Pienso que sí, y de alguna manera escritores como Jerzy Kozinski, Stefan Zweig o Paul Celan, para sólo citar a tres centroeuropeos, pudieran corroborar lo dicho anteriormente. En el caso de Márai, no sólo porque sus reflexiones sobre el comunismo ruso-húngaro desde la radio fue uno de los más incisivos de la segunda mitad del siglo xx (su crítica a la doble moral y al despotismo de las instituciones de Budapest en este libro resulta demoledora), sino porque su obra, la misma que durante años estuviera prohibida en la misma lengua que había sido escrita, ha logrado devenir un clásico de la narrativa moderna. Y como sabemos, los clásicos no hablan expresamente en ningún idioma, sobre todo en ningún idioma censurado anteriormente por la ideología, sino en una suerte de cháchara cósmica, algo que aunque nunca entendamos del todo, siempre va a fascinar.


Nota:
[1] Márai (recordemos que fue el primero que tradujo los relatos de Kafka al húngaro)...
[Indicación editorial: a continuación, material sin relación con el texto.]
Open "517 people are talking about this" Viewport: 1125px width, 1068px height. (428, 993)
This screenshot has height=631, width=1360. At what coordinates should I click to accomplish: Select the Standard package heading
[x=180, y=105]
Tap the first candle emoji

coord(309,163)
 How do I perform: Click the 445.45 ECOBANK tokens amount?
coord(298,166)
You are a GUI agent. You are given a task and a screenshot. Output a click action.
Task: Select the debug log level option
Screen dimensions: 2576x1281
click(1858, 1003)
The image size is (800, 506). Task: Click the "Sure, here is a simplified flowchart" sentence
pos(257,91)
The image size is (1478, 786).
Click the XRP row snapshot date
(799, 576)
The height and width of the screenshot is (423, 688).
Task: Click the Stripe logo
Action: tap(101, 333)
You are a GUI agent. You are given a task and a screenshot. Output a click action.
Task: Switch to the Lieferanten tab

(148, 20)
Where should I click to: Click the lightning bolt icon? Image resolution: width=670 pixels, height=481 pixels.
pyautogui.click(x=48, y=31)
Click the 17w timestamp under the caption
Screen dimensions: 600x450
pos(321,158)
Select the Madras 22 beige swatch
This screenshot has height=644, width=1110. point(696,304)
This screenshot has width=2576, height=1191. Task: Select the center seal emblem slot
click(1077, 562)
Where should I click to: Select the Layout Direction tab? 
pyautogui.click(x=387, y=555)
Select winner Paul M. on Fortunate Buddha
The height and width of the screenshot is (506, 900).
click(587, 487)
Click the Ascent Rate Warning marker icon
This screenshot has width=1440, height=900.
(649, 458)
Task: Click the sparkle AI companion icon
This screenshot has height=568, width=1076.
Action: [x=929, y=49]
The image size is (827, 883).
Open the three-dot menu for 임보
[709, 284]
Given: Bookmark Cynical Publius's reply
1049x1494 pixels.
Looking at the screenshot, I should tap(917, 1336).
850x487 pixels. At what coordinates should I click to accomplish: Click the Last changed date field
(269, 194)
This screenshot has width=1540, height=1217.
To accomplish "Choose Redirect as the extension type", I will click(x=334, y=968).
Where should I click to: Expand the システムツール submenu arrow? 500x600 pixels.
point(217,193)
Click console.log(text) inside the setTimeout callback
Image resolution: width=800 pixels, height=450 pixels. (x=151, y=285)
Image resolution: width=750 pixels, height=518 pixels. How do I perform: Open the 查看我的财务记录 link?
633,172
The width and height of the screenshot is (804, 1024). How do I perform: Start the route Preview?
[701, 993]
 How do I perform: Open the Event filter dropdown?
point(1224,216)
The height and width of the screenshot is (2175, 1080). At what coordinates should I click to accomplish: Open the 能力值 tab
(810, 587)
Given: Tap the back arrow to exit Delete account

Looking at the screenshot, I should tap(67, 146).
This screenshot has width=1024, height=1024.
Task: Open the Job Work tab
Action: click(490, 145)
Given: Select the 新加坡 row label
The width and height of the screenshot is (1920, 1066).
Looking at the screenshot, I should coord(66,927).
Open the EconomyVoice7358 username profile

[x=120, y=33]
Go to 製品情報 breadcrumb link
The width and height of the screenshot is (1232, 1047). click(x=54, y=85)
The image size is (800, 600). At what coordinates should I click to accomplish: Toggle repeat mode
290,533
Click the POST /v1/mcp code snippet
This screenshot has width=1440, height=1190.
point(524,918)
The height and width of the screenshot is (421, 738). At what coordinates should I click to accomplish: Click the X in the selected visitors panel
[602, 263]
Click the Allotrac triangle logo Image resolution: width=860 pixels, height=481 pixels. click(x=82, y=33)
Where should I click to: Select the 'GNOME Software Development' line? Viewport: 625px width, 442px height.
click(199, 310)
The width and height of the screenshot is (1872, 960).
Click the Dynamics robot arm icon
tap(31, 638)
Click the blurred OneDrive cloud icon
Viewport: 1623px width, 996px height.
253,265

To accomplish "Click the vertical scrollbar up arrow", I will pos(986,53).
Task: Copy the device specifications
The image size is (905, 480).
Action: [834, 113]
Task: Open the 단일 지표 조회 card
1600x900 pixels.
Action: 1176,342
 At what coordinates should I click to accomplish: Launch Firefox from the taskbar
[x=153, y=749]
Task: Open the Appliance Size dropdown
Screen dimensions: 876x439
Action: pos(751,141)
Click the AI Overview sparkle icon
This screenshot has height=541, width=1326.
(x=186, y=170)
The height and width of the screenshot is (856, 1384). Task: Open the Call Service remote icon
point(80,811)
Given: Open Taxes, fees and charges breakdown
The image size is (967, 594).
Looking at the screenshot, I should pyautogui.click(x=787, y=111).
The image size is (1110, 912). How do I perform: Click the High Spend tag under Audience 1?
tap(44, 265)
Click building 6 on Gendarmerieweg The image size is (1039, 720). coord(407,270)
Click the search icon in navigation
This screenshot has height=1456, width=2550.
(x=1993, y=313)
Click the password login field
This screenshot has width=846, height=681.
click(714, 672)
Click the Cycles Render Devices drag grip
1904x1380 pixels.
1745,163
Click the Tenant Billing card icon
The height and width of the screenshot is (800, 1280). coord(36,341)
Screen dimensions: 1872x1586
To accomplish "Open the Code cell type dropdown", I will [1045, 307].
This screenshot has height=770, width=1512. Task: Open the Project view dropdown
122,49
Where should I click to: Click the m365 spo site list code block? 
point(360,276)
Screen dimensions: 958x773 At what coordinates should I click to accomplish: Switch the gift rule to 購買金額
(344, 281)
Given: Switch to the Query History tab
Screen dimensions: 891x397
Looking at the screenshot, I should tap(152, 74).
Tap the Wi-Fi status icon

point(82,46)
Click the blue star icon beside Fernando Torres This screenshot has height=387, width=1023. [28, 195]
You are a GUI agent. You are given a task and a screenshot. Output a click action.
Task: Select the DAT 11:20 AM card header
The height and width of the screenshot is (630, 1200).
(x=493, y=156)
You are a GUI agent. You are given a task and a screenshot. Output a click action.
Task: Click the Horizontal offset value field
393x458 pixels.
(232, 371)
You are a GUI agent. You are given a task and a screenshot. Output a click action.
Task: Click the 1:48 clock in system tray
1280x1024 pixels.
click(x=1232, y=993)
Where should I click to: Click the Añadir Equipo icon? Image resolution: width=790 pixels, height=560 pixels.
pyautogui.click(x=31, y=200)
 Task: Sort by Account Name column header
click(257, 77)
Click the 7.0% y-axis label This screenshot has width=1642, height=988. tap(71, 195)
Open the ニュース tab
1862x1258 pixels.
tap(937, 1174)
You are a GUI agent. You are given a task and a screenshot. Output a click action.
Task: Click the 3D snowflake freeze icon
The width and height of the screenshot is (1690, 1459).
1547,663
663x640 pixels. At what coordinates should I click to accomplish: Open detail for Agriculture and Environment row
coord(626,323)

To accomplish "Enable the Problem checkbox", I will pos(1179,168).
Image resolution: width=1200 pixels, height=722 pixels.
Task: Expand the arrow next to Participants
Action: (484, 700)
A propósito de esto Imre Kertész escribe: “Sándor Márai fue (...) uno de los primeros en reconocer la importancia de Franz Kafka fuera de su ámbito lingüístico y ya en 1922 tradujo al húngaro sus mejores relatos. Cuando Kafka se enteró de ello, enseguida protestó por carta a su editor Kurt Wolff y le señaló que tenía reservada la traducción de sus obras al húngaro a su conocido y amigo Robert Klopstock. Este tal Robert Klopstock era un aficionado a la literatura de origen húngaro que, de hecho, ejercía la profesión de médico (...). La historia es como si el Kafka de carne y hueso se hubiera pasado al mundo ficticio de algunos de sus relatos. Para que se entienda: es como si yo, al enterarme de que Thomas Mann acaba de traducir uno de mis libros al alemán,comunicara a mi editor que confío más en mi médico de cabecera, el cual chapurrea un poco en alemán. (Un instante de silencio en el paredón. Editorial Herder, Barcelona, pgs: 14 y 15.)